AGGREGATION TYPE: AVERAGE
A vivid reader called Bruno recently contacted me after reading my article on bridge tables: He was after a solution for a challenging scenario. The task was to create a model for students that receive grades for the courses they attend. A student can have one or more hobbies and one of the analysis questions was: What is the average grade for students with hobby X that attend course Y? This caught my interest and I was eager to find out how this would be implemented with Mondrian.
In our example we use the following data:
- Student Bob attended the Maths course and scored a 7 (grade). He also attended the Physics course and scored a 3 (grade). Bob’s hobbies are Gaming and Reading.
- Student Lilian attended the Maths course and scored a 8 (grade). Her hobbies are Gaming, Jogging and Writing.
While I had some ideas only a talk with Nelson Sousa led to a viable solution: He suggested creating two separate fact tables, one which stores the grades per student per course (naturally you would have a date as well, but we ignore it for simplicity sake). And another fact table which just stores the student and hobbies relationship. The latter one does not necessarily have to have a measure in the fact table itself, however, I added one for completeness sake (a constant of value 1
).

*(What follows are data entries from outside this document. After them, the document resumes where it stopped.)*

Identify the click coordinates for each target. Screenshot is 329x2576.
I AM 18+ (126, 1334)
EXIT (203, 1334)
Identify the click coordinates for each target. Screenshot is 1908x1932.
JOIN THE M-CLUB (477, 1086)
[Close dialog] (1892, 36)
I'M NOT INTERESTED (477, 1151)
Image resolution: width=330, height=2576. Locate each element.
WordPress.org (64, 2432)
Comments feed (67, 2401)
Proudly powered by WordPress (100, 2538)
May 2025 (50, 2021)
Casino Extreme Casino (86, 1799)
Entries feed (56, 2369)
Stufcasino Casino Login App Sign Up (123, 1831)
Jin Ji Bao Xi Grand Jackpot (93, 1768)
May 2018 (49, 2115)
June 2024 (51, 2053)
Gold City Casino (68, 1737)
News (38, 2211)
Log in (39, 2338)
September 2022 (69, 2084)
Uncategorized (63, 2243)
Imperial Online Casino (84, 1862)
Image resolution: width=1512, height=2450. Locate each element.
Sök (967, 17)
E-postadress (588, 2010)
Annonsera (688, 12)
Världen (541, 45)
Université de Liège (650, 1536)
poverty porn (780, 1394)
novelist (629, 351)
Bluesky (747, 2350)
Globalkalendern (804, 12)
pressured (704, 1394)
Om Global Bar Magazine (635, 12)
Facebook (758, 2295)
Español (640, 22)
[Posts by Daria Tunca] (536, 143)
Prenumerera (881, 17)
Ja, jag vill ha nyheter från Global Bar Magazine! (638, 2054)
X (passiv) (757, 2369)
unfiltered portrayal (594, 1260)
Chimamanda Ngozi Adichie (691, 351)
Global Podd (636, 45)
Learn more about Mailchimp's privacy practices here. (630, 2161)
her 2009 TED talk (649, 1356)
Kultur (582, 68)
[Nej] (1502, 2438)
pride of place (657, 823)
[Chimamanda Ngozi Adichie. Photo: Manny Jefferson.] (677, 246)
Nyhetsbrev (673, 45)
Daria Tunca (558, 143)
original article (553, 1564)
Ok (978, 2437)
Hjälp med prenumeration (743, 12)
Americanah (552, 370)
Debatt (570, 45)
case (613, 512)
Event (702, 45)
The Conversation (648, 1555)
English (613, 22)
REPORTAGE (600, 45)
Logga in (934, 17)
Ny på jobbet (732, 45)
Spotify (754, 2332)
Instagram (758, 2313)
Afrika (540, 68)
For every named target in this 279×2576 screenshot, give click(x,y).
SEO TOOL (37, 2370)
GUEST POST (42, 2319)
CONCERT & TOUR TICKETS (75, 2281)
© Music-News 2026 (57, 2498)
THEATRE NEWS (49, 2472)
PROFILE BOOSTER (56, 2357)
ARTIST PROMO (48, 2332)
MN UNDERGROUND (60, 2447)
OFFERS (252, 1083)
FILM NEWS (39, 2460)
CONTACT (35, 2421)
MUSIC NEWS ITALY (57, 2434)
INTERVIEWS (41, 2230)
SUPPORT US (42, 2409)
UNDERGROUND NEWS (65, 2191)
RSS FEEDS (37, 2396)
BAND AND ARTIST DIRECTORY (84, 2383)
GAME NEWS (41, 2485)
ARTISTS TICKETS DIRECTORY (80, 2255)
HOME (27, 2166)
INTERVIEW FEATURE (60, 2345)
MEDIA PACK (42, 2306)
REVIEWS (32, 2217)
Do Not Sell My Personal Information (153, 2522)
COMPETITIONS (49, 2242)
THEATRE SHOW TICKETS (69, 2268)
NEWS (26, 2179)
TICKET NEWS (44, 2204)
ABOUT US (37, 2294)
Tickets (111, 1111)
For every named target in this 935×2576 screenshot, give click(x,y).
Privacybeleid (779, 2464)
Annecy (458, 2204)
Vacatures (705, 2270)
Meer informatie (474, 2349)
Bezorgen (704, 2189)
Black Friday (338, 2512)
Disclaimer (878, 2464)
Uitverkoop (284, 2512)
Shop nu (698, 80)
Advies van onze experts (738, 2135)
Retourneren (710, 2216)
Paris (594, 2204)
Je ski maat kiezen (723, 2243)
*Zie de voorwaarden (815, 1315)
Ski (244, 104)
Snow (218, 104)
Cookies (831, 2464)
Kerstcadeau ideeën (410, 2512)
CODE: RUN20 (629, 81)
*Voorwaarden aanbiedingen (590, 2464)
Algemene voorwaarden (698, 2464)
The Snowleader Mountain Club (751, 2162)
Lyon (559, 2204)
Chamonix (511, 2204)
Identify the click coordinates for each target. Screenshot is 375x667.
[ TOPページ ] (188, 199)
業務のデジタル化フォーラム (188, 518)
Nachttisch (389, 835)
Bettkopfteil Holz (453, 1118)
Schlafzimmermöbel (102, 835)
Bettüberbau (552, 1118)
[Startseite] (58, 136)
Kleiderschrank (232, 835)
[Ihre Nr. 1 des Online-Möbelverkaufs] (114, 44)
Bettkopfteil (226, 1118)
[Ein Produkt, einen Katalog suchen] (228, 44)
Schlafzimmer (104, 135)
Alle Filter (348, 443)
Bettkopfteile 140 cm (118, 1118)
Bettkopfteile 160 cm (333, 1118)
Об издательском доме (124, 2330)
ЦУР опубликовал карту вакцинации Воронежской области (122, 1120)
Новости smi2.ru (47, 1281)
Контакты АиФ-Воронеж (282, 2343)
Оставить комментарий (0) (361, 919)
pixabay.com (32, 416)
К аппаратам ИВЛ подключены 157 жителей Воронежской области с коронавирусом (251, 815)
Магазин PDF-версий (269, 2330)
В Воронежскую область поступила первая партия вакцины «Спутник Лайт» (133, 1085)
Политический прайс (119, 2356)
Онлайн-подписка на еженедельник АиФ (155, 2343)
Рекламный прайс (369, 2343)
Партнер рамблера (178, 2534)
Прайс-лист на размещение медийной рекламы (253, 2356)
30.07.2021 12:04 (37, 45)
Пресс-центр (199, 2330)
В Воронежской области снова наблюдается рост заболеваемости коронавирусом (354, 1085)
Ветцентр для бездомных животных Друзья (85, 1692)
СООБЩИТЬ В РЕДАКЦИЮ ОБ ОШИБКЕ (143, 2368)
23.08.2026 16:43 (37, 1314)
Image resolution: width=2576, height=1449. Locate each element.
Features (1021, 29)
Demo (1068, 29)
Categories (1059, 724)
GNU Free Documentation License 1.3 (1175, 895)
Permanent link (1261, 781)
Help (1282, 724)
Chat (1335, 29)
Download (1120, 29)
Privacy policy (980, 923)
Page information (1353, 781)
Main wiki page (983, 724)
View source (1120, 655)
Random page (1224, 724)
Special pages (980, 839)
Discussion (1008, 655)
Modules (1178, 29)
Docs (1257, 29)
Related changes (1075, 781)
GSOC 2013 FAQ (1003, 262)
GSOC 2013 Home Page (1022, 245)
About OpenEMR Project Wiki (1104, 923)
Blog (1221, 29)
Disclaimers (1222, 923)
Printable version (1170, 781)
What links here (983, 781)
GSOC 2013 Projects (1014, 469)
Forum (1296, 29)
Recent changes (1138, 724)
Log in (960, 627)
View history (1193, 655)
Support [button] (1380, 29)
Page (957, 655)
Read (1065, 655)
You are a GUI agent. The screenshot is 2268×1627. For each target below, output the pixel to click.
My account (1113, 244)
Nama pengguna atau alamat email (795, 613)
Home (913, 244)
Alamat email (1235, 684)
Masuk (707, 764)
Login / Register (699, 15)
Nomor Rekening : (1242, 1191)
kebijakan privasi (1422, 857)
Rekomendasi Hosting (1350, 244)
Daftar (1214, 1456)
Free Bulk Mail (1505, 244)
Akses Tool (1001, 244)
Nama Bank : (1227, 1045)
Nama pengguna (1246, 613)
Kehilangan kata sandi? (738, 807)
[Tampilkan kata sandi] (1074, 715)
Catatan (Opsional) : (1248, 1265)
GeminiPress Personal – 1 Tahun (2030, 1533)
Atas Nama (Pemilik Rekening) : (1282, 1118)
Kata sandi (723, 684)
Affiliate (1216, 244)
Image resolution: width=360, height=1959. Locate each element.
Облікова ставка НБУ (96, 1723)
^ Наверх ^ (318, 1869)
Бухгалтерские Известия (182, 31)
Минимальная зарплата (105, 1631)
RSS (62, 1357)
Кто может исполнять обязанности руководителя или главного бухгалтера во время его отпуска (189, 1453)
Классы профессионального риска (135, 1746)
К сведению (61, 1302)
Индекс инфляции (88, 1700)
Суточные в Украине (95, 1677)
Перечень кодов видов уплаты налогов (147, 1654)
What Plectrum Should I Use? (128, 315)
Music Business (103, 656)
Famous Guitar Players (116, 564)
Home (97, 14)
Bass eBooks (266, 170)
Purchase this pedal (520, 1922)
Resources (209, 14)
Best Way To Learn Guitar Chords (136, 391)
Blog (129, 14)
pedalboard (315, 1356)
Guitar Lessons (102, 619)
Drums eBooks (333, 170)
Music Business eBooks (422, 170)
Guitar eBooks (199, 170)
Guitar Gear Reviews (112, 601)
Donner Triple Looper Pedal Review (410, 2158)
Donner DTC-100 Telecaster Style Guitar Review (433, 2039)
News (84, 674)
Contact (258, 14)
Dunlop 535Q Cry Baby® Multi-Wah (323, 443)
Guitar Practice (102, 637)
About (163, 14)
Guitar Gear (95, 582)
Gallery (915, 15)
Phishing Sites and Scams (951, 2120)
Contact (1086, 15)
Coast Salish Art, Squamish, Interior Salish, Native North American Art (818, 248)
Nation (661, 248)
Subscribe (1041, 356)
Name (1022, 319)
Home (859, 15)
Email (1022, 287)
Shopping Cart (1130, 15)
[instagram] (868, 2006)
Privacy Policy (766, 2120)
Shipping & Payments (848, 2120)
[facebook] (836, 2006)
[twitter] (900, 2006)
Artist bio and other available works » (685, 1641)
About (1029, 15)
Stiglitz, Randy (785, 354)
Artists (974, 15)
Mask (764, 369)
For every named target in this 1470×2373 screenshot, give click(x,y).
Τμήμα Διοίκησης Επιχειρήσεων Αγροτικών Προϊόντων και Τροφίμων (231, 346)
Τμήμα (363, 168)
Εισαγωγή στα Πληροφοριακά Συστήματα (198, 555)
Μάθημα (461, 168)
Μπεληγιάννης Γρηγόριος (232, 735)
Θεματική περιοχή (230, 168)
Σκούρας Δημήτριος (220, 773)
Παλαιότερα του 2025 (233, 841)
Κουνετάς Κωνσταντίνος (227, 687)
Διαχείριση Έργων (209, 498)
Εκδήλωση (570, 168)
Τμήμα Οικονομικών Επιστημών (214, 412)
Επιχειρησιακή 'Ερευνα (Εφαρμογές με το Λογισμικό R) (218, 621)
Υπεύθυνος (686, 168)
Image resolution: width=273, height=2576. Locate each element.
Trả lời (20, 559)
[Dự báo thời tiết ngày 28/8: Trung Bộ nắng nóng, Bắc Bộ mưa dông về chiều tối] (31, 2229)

And finally there is a student dimension serving as the link between the two fact tables:
multivalued.dim_student
:
student_tk |
student_name |
---|---|
1 | Bob |
2 | Lilian |
multivalued.fact_grades
:
student_tk |
course_name |
grade |
---|---|---|
1 | Math | 7 |
1 | Math | 4 |
1 | Physics | 3 |
2 | Math | 8 |
multivalued.fact_student_hobbies
:
student_tk |
hobby_name |
cnt |
---|---|---|
1 | Gaming | 1 |
1 | Reading | 1 |
2 | Gaming | 1 |
2 | Jogging | 1 |
2 | Writing | 1 |
Create standard Cubes to answer simple Questions
The important point here is that we want to employ an aggregate function of type Average for grades (since grades cannot be summed):
Cube Definition:
<Schema name="Multivalued Dimension Attribute">
<Dimension type="StandardDimension" name="Student">
<Hierarchy name="Student Name" hasAll="true" primaryKey="student_tk">
<Table name="dim_student" schema="multivalued"/>
<Level name="Student Name" column="student_name" type="String" uniqueMembers="true" levelType="Regular"/>
</Hierarchy>
</Dimension>
<Dimension type="TimeDimension" name="Date">
<Hierarchy name="Date" hasAll="true" primaryKey="date_tk">
<Table name="dim_date" schema="multivalued"/>
<Level name="Date" column="the_date" type="Date" uniqueMembers="true" levelType="TimeDays"/>
</Hierarchy>
</Dimension>
<Cube name="Grades" cache="true" enabled="true">
<Table name="fact_grades" schema="multivalued"/>
<Dimension type="StandardDimension" name="Course Name">
<Hierarchy name="Course Name" hasAll="true">
<Level name="Course Name" column="course_name" type="String" uniqueMembers="false" levelType="Regular">
</Level>
</Hierarchy>
</Dimension>
<DimensionUsage source="Student" name="Student" foreignKey="student_tk"/>
<Measure name="Grade" column="grade" datatype="Integer" aggregator="avg"/>
</Cube>
<Cube name="Hobbies" cache="true" enabled="true">
<Table name="fact_student_hobbies" schema="multivalued"/>
<Dimension type="StandardDimension" name="Hobby Name">
<Hierarchy name="Hobby Name" hasAll="true">
<Level name="Hobby Name" column="hobby_name" type="String" uniqueMembers="false" levelType="Regular">
</Level>
</Hierarchy>
</Dimension>
<DimensionUsage source="Student" name="Student" foreignKey="student_tk"/>
<Measure name="Count Hobbies" column="cnt" datatype="Integer" formatString="#,###" aggregator="sum"/>
</Cube>
</Schema>
We created a cube for each of the fact tables to answer specific questions:
Q: What is the average grade by student?
SELECT
[Student.Student Name].Children ON ROWS
, [Measures].[Grade] ON COLUMNS
FROM [Grades]
Result:
Student Name | Avg Grade |
---|---|
Bob | 4.667 |
Lilian | 8 |
Q: What is the average grade by course?
SELECT
[Course Name].Children ON ROWS
, [Measures].[Grade] ON COLUMNS
FROM [Grades]
Result:
Course Name | Avg Grade |
---|---|
Math | 6.333 |
Physics | 3 |
Q: How many students have Gaming as a Hobby?
SELECT
NON EMPTY [Student.Student Name].Members ON ROWS
, [Measures].[Count Hobbies] ON COLUMNS
FROM [Hobbies]
WHERE
[Hobby Name].[Gaming]
Result:
Student Name | Count Hobbies |
---|---|
All Student.Student Names | 2 |
Bob | 1 |
Lilian | 1 |
Create a Virtual Cube to answer complex Questions
And then we can create a virtual cube to answer questions that span both fact tables. We call this cube Grades and Hobbies.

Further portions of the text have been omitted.